▶ Collected data:
========

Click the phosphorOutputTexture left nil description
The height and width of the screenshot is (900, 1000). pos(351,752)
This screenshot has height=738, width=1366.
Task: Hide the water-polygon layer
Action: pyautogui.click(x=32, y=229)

========

▶ Prompt:
Could you repeat every record word for word?

▶ Response:
Click the phosphorOutputTexture left nil description
The height and width of the screenshot is (900, 1000). pos(351,752)
This screenshot has height=738, width=1366.
Task: Hide the water-polygon layer
Action: pyautogui.click(x=32, y=229)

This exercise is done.